"Fear of cross contamination is a primary concern with using copper on wafers," says Paul Miller, VP and general manager of KPI's Silicon Wafer Division. "Kobe's wafer reclaim process uses a patented combination of chemical and mechanical steps to not only completely remove the copper from the copper wafers, but also to protect the non-copper wafers from contamination."
KPI's silicon wafer reclaim process provides several barriers to prevent copper cross contamination risk while also removing minimal silicon from the substrate, which translates into lower cost of ownership. Proprietary segregated chemical baths and precise reconditioning of all surfaces of the wafer are key elements that protect KPI's downstream processes from cross contamination. KPI has confirmed the process using copper wafers from several leading semiconductor customers. Analysis of reclaimed copper wafer surfaces show surface copper levels of less than 110atoms/cm2.
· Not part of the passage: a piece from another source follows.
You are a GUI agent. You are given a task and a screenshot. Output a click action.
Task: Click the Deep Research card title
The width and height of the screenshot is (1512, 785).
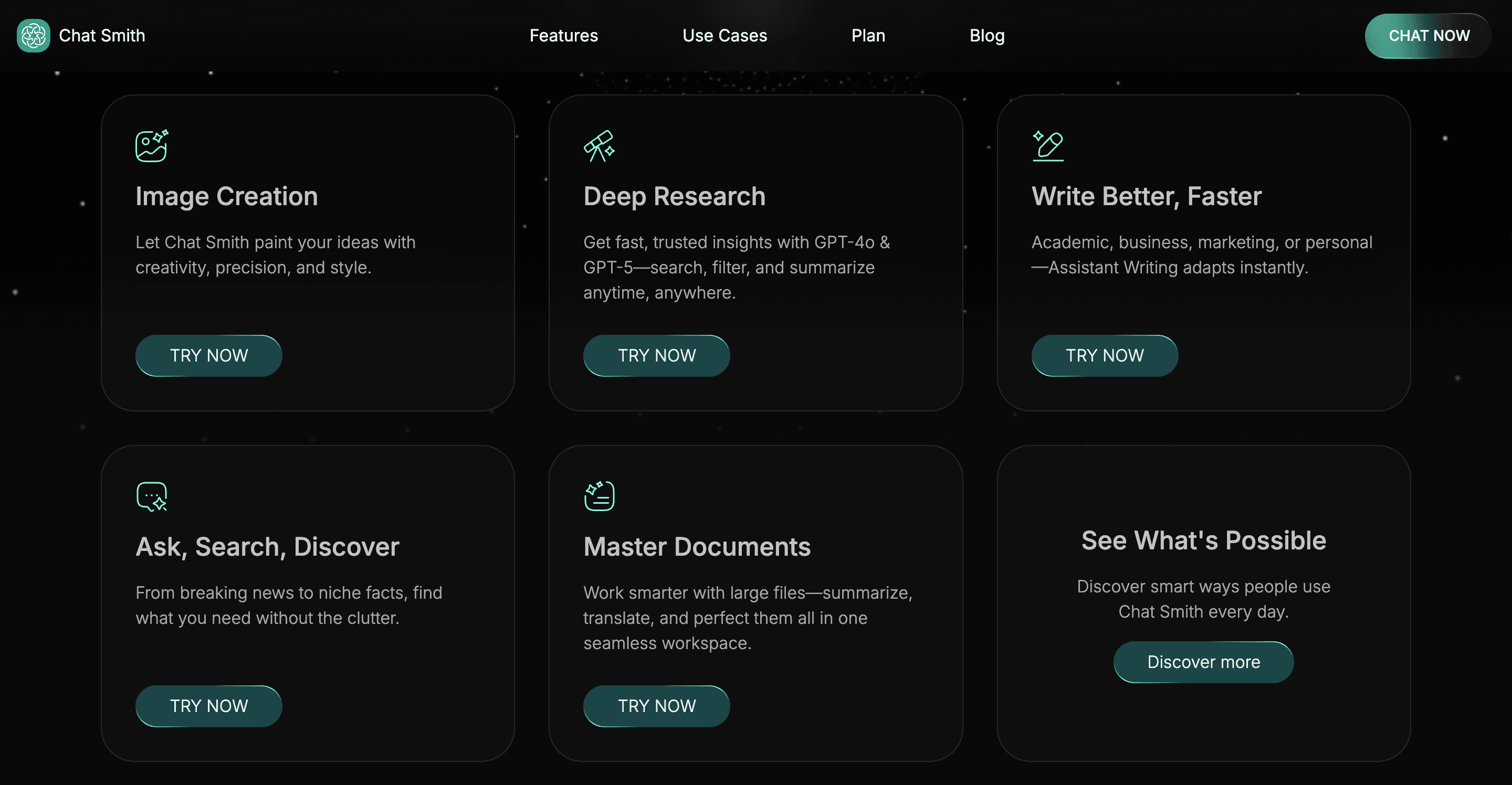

Competitive copper wafer reclaim processes are based on mechanical lapping or strictly chemical means. These have several downfalls. Mechanical lapping techniques remove twice as much silicon as KPI's process. They also do not address the edge of the wafer. Chemical processes are not good at controlling cross contamination since copper can dissolve and plate onto non-copper wafers without visible evidence.
Monitoring copper contamination on a wafer is difficult since the analysis is expensive and done on only a small percentage of the wafers. Thus, the best defense is a reclaim process designed with multiple barriers to cross contamination.
Founded in 1987, KPI is a subsidiary of Japan's Kobe Steel Ltd., and is a leading supplier of disk substrates for the hard disk drive industry with 450 employees. KPI branched into the silicon wafer reclaim market in 1993 to enter the semiconductor materials market. Company sales have grown to more than $100 million per year.